++++ Texte extrait ++++

Mais pour nos entreprises, l’arrêt de cette aide exceptionnelle programmée pour la fin du mois de juin pose un vrai problème car nos trésoreries sont vides et n’ont aucune chance de se remplir dans les mois à venir, et encore moins pour notre région où comme je l’ai déjà dit, la haute saison est ratée. Donc nous demandons qu’une aide urgente de l’Etat vienne maintenir ce soutien aux salaires et donc aux entreprises ; sans cela, nous allons vers de très nombreuses faillites.
Ensuite nous demandons le report des échéances de crédit auprès des banques, tout comme le report de paiement de certaines taxes publiques. Nous considérons aussi que l’exonération de taxes pour certaines activités très durement touchées serait un élément encourageant comme aussi la réduction de la masse globale des taxes qui pèsent depuis longtemps déjà sur les entreprises du secteur.
Notre Ministre a fait preuve d’une écoute bienveillante et positive et nous a assuré de son soutien vis-à-vis des autres ministères, notamment ceux qui sont concernés par les questions financières.
Sudestmaroc.com – Comment voyez-vous l’avenir du secteur au niveau de la région ?
Mohamed Takhchi – C’est difficile de savoir ce qui va se passer car la visibilité est encore absente sur trop de points importants pour l’activité touristique comme bien sûr la question des transports. Ceci dit nous nous préparons à la reprise. Les CRTs se concertent entre eux, échangent avec le Ministère et avec l’Office National Marocain du Tourisme (ONMT) qui prépare d’importants plans de communication pour assurer la promotion de nos territoires.
Nous voulons rester dans une dynamique positive et considérer qu’une année suffira pour retrouver notre niveau d’activité habituel, même si d’autres, plus pessimistes, envisagent un délai bien plus long, sur plusieurs années, avant d’un retour à une situation normale.
La priorité est de relancer le tourisme au niveau national afin de tenter d’aider les entreprises à passer ce mauvais cap.
L’élément encourageant est que notre Conseil Régional du Tourisme est le premier créé dans cette région à avoir signé avec l’ONMT un plan d’action régionale. Nous allons ainsi pouvoir prochainement nous mettre à travailler.
Le tourisme interne peut être une partie de la solution
Sudestmaroc.com – Comment les professionnels du tourisme se préparent-ils à la reprise des activités, même si aucune agenda n’est encore connu ?
Mohamed Takhchi – Nous nous préparons à cette reprise avec deux dossiers importants sur lesquels nous sommes déjà bien avancés. Le premier concerne la sécurité sanitaire et le second la promotion de nos offres touristiques depuis tous les territoires de notre région. Nous sommes soutenus dans ces démarches par le Wali de la région et par les gouverneurs des cinq provinces.
Nous pensons que le tourisme interne peut être une partie de la solution même si bien sûr nous ne savons pas si les marocains de l’étranger vont pouvoir venir ou pas. Il est vrai encore une fois que l’été avec la chaleur n’est pas propice pour faire venir ici les touristes qui préfèrent a priori se rendre sur les bords de mer où il fait plus frais.

++++

■ **Consigne détaillée**
Extrayez de l'entretien sur le tourisme dans la région le passage situé entre "Mais pour nos" et "très nombreuses faillites.", ces deux segments inclus. La liste qui suit constitue un matériau à part, sans lien avec le texte extrait.

++++ Données affichées ++++

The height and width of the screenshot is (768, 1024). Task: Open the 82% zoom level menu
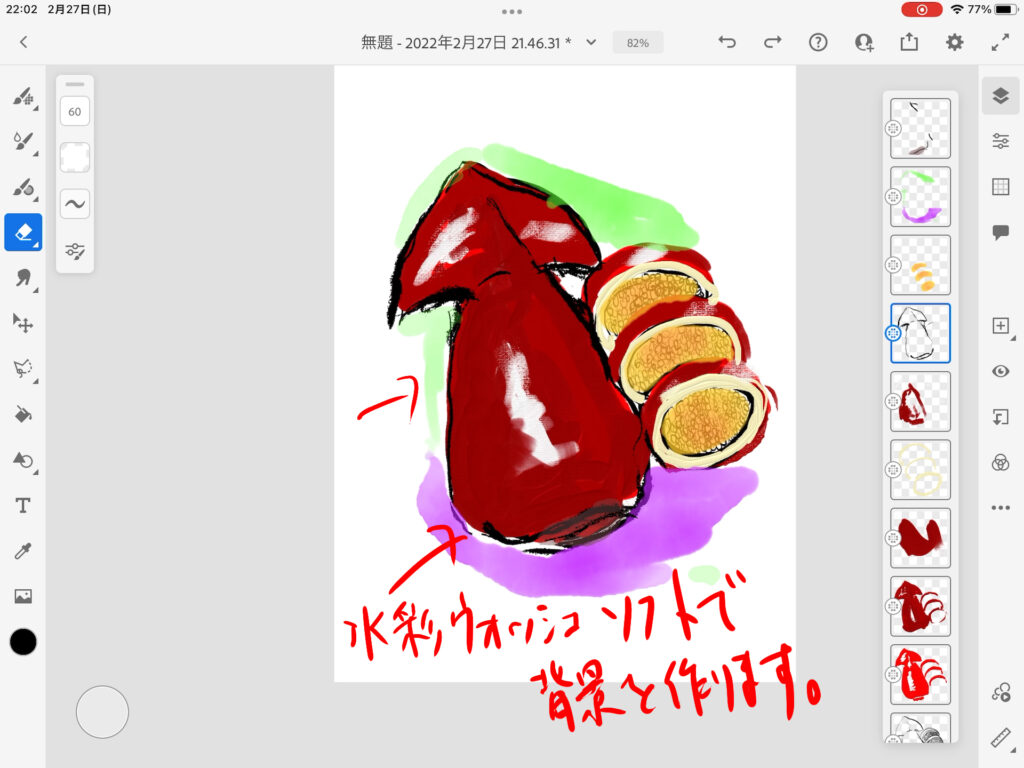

++++

■ **Résultat final**
Mais pour nos entreprises, l’arrêt de cette aide exceptionnelle programmée pour la fin du mois de juin pose un vrai problème car nos trésoreries sont vides et n’ont aucune chance de se remplir dans les mois à venir, et encore moins pour notre région où comme je l’ai déjà dit, la haute saison est ratée. Donc nous demandons qu’une aide urgente de l’Etat vienne maintenir ce soutien aux salaires et donc aux entreprises ; sans cela, nous allons vers de très nombreuses faillites.